Tus instrucciones. Devuelve completa y sin ningún cambio la reflexión dominical que aparece a continuación.

Texto proporcionado.

═══

Reflexión dominical 16 de Julio

Se reunió mucha gente, subió a una barca y se puso a hablarles en parábolas 

Desde el inicio de su predicación Jesús había proclamado una buena noticia:  “El reino de los cielos está cerca”.  Él mismo con sus hechos encarnaba esa cercanía transformadora de Dios.  Por eso mucha gente se sentía atraída por Él y sus enseñanzas. El relato de hoy se sitúa en la región de Galilea (al norte de Israel), junto a Cafarnaúm, a orillas del lago Tiberíades.  Para que todos lo vean, Jesús sube a una barca usándola como tarima.  Y para que su mensaje llegue a todos, narra parábolas, con  imágenes sencillas y concretas tomadas de la vida cotidiana.

“Salió el sembrador a sembrar…”

Con la imagen de la siembra, Jesús se refiere a Dios que esparce la semilla de su Palabra. Pero también puede decirse que el sembrador es Jesús.  Si la Palabra de Dios es como la lluvia que moja la tierra, podemos decir que el Espíritu Santo, es el agua que nos hace tierra fértil y nos renueva para dar fruto, de acuerdo con nuestras posibilidades.

═══

Información de origen.
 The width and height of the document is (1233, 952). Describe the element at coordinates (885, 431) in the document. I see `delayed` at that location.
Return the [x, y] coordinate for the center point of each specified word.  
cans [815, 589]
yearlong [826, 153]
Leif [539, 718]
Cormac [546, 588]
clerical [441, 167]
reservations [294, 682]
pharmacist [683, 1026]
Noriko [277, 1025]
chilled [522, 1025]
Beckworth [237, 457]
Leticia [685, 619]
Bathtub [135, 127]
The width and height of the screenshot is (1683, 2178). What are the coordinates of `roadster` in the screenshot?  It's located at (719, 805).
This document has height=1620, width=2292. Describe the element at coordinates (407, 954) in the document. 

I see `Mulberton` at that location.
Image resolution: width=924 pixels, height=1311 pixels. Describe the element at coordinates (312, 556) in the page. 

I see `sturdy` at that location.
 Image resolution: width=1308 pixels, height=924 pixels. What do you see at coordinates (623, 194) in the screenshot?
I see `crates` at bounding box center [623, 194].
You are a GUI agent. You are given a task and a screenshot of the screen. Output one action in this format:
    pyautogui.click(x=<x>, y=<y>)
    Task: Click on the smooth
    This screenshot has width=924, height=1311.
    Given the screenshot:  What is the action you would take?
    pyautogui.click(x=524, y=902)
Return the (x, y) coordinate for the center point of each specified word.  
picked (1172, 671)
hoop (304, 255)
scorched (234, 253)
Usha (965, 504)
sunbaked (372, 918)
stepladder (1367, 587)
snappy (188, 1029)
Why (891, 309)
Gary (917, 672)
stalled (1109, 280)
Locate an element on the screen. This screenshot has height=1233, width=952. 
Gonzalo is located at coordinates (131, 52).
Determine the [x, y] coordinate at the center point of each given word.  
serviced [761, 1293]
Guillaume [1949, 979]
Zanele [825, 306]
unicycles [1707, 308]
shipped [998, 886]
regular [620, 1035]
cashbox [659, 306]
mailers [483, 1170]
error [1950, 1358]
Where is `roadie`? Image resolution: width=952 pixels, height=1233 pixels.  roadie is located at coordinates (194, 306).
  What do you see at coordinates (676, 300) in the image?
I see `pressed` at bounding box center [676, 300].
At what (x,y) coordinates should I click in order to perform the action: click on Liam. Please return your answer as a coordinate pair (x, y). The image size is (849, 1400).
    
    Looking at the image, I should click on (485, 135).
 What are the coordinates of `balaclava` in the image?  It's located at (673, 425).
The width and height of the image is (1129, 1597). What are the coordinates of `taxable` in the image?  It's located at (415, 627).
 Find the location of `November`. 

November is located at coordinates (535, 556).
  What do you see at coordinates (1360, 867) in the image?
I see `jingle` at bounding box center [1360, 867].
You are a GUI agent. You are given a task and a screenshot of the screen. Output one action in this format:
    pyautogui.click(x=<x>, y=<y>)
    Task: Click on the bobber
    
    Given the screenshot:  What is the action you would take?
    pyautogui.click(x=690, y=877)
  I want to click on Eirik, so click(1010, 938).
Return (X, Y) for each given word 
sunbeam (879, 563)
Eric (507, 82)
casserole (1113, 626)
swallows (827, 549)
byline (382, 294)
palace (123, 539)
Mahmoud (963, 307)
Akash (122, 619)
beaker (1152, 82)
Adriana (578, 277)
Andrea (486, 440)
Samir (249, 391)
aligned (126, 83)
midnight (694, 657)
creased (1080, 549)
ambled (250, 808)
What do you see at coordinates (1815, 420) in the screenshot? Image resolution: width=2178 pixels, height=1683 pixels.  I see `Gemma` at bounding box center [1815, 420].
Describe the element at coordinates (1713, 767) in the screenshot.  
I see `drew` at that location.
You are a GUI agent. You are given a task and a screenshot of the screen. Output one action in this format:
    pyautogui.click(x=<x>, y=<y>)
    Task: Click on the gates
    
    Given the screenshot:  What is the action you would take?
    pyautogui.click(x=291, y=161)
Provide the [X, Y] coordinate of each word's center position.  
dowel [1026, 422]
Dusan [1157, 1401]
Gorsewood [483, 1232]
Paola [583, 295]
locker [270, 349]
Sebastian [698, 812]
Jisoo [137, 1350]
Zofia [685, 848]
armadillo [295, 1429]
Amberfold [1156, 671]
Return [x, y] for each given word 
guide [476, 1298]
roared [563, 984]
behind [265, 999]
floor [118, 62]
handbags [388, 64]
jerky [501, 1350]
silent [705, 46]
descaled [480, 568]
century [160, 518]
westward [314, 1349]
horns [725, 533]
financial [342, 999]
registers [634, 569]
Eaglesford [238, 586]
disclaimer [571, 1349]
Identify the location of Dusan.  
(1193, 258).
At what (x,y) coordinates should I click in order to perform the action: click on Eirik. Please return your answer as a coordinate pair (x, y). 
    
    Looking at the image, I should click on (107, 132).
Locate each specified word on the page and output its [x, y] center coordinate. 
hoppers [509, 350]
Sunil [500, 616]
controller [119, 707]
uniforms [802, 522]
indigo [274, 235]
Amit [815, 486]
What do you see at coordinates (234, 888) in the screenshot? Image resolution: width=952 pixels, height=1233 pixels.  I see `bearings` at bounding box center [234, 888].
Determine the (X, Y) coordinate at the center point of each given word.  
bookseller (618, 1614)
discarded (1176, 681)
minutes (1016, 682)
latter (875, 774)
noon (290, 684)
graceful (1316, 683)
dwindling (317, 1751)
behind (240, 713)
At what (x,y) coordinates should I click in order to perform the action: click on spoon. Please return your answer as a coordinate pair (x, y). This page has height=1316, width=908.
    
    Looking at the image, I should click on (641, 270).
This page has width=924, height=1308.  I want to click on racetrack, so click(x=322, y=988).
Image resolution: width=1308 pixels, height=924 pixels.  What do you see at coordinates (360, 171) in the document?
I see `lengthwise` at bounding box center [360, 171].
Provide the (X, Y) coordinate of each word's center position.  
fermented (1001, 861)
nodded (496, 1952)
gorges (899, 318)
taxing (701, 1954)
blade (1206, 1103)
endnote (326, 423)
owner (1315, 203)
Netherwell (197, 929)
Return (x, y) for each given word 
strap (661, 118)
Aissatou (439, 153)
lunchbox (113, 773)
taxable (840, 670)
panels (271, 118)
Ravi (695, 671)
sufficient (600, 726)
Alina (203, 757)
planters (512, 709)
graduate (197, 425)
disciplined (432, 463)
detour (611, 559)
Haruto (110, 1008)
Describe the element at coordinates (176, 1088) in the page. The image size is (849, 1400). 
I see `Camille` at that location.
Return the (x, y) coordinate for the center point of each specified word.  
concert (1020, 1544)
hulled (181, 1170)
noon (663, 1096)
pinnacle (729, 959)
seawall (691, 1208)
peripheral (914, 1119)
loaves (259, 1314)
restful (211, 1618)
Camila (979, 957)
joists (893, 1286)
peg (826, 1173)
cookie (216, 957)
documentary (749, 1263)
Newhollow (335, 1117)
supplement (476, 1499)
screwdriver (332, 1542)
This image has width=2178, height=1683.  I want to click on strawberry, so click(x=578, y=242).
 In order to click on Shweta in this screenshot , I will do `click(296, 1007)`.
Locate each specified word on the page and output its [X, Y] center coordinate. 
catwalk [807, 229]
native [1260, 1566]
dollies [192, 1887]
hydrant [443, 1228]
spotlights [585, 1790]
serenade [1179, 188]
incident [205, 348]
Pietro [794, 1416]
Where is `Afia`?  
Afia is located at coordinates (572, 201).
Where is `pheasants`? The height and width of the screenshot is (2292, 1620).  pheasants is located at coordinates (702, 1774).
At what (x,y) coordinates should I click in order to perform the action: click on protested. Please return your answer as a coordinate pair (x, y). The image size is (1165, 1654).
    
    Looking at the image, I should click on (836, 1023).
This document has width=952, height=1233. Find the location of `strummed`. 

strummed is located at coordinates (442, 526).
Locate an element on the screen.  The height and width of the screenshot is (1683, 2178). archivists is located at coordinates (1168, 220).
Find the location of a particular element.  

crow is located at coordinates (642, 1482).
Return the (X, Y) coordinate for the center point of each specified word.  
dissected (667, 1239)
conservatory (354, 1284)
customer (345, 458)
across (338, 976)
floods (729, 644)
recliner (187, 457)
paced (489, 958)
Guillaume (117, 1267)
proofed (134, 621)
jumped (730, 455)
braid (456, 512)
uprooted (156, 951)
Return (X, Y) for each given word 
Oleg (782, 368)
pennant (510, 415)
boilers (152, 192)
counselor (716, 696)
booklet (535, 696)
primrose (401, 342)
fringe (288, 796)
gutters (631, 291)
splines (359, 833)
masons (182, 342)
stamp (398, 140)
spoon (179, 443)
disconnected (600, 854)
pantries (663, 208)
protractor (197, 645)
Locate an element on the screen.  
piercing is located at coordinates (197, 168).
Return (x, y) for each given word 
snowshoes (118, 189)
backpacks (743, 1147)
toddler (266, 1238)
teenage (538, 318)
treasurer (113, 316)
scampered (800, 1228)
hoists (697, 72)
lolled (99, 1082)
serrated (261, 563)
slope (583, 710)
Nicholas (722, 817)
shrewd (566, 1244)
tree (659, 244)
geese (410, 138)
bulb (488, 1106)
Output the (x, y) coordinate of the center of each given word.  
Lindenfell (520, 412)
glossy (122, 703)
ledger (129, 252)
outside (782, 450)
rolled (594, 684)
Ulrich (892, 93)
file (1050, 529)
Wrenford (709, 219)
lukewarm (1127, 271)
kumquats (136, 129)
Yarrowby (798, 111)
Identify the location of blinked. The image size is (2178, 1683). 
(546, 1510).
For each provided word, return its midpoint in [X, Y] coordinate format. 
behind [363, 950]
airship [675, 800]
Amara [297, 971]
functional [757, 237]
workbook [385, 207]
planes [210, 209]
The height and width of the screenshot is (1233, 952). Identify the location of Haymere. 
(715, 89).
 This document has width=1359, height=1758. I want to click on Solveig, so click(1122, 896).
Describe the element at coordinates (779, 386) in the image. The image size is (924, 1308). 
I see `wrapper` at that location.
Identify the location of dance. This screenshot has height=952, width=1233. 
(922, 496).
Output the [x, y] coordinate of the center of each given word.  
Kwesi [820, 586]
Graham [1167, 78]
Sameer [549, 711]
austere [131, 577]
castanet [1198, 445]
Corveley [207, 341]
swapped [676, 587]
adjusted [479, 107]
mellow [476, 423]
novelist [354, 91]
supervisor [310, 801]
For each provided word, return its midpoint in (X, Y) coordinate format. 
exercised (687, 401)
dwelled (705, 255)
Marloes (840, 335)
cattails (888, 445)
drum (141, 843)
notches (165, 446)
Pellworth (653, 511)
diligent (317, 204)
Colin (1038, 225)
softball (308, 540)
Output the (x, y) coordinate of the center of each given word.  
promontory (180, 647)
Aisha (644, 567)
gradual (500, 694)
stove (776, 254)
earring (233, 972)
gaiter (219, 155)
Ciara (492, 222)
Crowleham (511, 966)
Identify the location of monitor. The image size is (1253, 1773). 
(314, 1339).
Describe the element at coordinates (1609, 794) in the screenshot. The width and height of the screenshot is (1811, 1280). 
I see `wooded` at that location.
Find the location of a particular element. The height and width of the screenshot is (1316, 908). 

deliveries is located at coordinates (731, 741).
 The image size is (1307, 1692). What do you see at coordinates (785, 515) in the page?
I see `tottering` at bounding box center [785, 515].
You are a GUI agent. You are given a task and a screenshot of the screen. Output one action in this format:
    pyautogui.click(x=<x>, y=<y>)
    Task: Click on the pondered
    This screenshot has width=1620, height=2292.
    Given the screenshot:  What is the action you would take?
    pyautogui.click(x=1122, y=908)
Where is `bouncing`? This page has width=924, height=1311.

═══

Solución.
Reflexión dominical 16 de Julio

Se reunió mucha gente, subió a una barca y se puso a hablarles en parábolas 

Desde el inicio de su predicación Jesús había proclamado una buena noticia:  “El reino de los cielos está cerca”.  Él mismo con sus hechos encarnaba esa cercanía transformadora de Dios.  Por eso mucha gente se sentía atraída por Él y sus enseñanzas. El relato de hoy se sitúa en la región de Galilea (al norte de Israel), junto a Cafarnaúm, a orillas del lago Tiberíades.  Para que todos lo vean, Jesús sube a una barca usándola como tarima.  Y para que su mensaje llegue a todos, narra parábolas, con  imágenes sencillas y concretas tomadas de la vida cotidiana.

“Salió el sembrador a sembrar…”

Con la imagen de la siembra, Jesús se refiere a Dios que esparce la semilla de su Palabra. Pero también puede decirse que el sembrador es Jesús.  Si la Palabra de Dios es como la lluvia que moja la tierra, podemos decir que el Espíritu Santo, es el agua que nos hace tierra fértil y nos renueva para dar fruto, de acuerdo con nuestras posibilidades.